Patrice Caurier et Moshe Leiser forment depuis longtemps un couple de metteurs inventifs et savent tout à la fois créer un univers et le faire vivre par une direction d’acteurs fine, sans outrance mais très réaliste, ce qui, là, colle parfaitement au propos initial et à la volonté affirmée par Cecilia Bartoli de faire de cette Norma une sorte d’Anna Magnani (dans Rome, ville ouverte, le chef-d’œuvre de Rossellini).
On est en France en 1942, la Résistance à l’Occupation s’est organisée et est prête à en découdre mais la patronne du maquis semble hésiter : en fait, sa tragédie personnelle vient parasiter son engagement partisan jusqu’à la trahison qui se paiera par la mort – et l’idée de cette image finale des deux amants ligotés au milieu de cette salle de classe qui s’embrase est une image frappante ! Car, une fois admise cette transposition, tout est parfaitement réussi : l’investissement intense du jeu de Cecilia Bartoli emporte l’adhésion, parvenant à transformer l’œuvre de Bellini en tragédie intimiste, avec quelque chose de Strindberg pour la tension intérieure exacerbée du personnage de Norma dont la douleur humaine, celle d’une femme déchirée jusqu’au fond d’elle-même, éclate comme rarement à la face des spectateurs.
De ce point de vue, le choix de Jean-Louis Grinda, le directeur de l’Opéra de Monte Carlo, est judicieux : il aurait pu donner cette Norma dans une plus grande salle monégasque, tel le Forum Grimaldi qu’il aurait rempli sans difficulté, il a préféré faire un choix artistique plutôt qu’économique en inscrivant ce spectacle dans la si belle Salle Garnier de l’Opéra de Monte Carlo et il a gagné. Car on est en permanence tout près des chanteurs et la tragédie n’en est que plus palpable. De surcroit, la version choisie par Cecilia Bartoli, dite « version Malibran » (et l’on sait la passion qu’entretient Cecilia avec cette « Maria » à laquelle elle a consacré un inoubliable disque !), est une version allégée sur le plan des masses, chœur et orchestre, mais qui bénéficie ainsi d’une clarté qui radiographie la musique jusqu’à l’os.

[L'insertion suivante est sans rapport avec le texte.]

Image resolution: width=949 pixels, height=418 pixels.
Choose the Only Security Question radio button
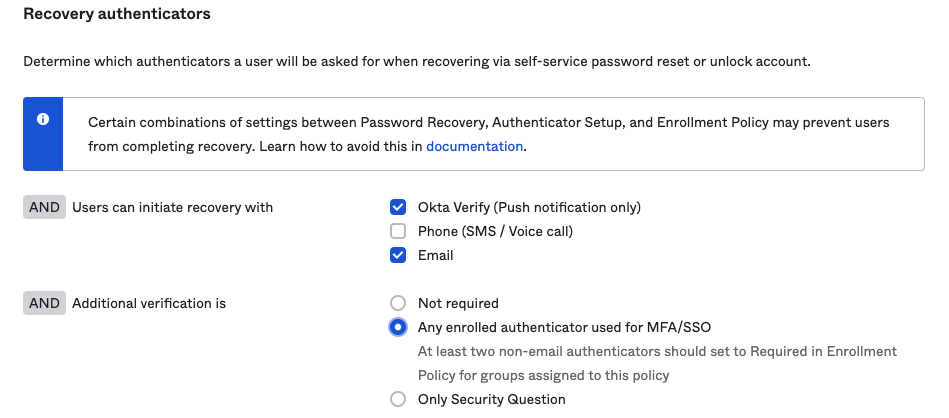[398, 400]
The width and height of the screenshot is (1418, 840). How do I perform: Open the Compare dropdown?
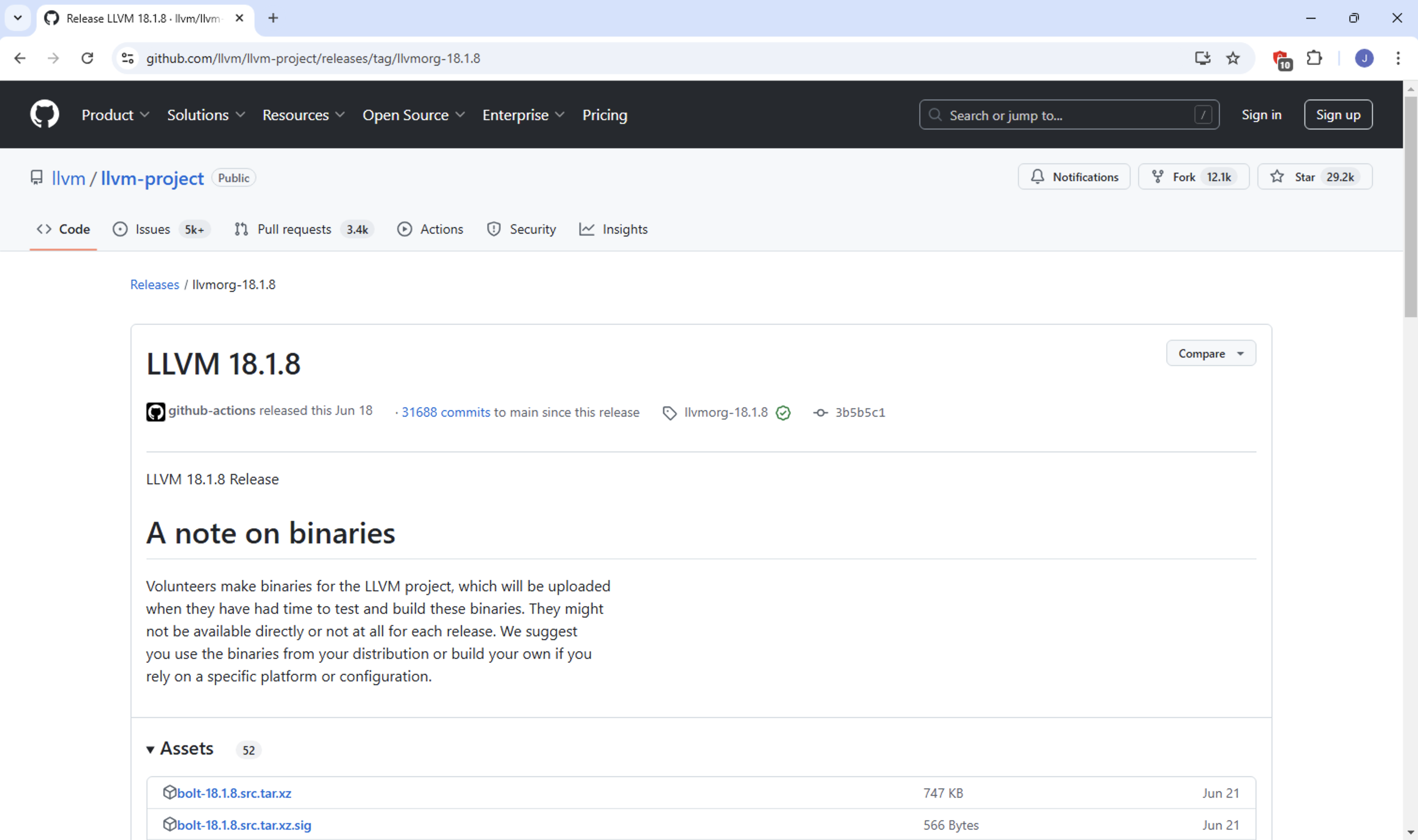[1210, 353]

Si, dans la fosse, les cuivres ont parfois tendance à écraser les cordes, n’évitant pas quelques décalages, il demeure que le tissage subtil porté par Diego Fasolis à la tête de l’orchestre I Barocchisti permet à Cecilia Bartoli et à tous les chanteurs de jouer la vérité de leurs rôles plutôt que de se préoccuper d’une projection sonore qui, ici, n’a plus lieu d’être. De même, le chœur de la Radio Suisse italienne, réduit mais ardent (on se souviendra longtemps de cette irruption violente, menaçante, du « Guerra ! Guerra ! » au 2ème acte, un coup de poing visuel et sonore !), s’inscrit dans cette logique théâtrale parfaitement assumée.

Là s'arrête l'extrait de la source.